_Aim of the task_:
Retype each entry. Leave every word as it is.

_Data for review_:
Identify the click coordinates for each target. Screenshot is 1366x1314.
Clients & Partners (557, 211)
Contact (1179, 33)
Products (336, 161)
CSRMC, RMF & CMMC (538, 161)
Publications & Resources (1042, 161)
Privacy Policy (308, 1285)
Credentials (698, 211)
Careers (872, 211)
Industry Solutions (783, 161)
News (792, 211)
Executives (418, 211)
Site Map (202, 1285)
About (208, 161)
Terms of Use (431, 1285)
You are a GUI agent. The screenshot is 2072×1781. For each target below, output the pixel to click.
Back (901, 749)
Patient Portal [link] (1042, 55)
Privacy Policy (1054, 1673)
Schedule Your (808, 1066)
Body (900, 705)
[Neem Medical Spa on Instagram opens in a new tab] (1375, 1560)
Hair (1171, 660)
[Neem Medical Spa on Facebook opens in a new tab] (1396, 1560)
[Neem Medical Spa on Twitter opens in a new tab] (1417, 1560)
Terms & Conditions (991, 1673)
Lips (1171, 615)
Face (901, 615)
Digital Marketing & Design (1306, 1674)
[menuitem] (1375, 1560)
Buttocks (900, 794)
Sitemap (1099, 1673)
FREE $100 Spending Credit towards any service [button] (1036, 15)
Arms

_Solution to this problem_:
Identify the click coordinates for each target. Screenshot is 1366x1314.
Clients & Partners (557, 211)
Contact (1179, 33)
Products (336, 161)
CSRMC, RMF & CMMC (538, 161)
Publications & Resources (1042, 161)
Privacy Policy (308, 1285)
Credentials (698, 211)
Careers (872, 211)
Industry Solutions (783, 161)
News (792, 211)
Executives (418, 211)
Site Map (202, 1285)
About (208, 161)
Terms of Use (431, 1285)
You are a GUI agent. The screenshot is 2072×1781. For each target below, output the pixel to click.
Back (901, 749)
Patient Portal [link] (1042, 55)
Privacy Policy (1054, 1673)
Schedule Your (808, 1066)
Body (900, 705)
[Neem Medical Spa on Instagram opens in a new tab] (1375, 1560)
Hair (1171, 660)
[Neem Medical Spa on Facebook opens in a new tab] (1396, 1560)
[Neem Medical Spa on Twitter opens in a new tab] (1417, 1560)
Terms & Conditions (991, 1673)
Lips (1171, 615)
Face (901, 615)
Digital Marketing & Design (1306, 1674)
[menuitem] (1375, 1560)
Buttocks (900, 794)
Sitemap (1099, 1673)
FREE $100 Spending Credit towards any service [button] (1036, 15)
Arms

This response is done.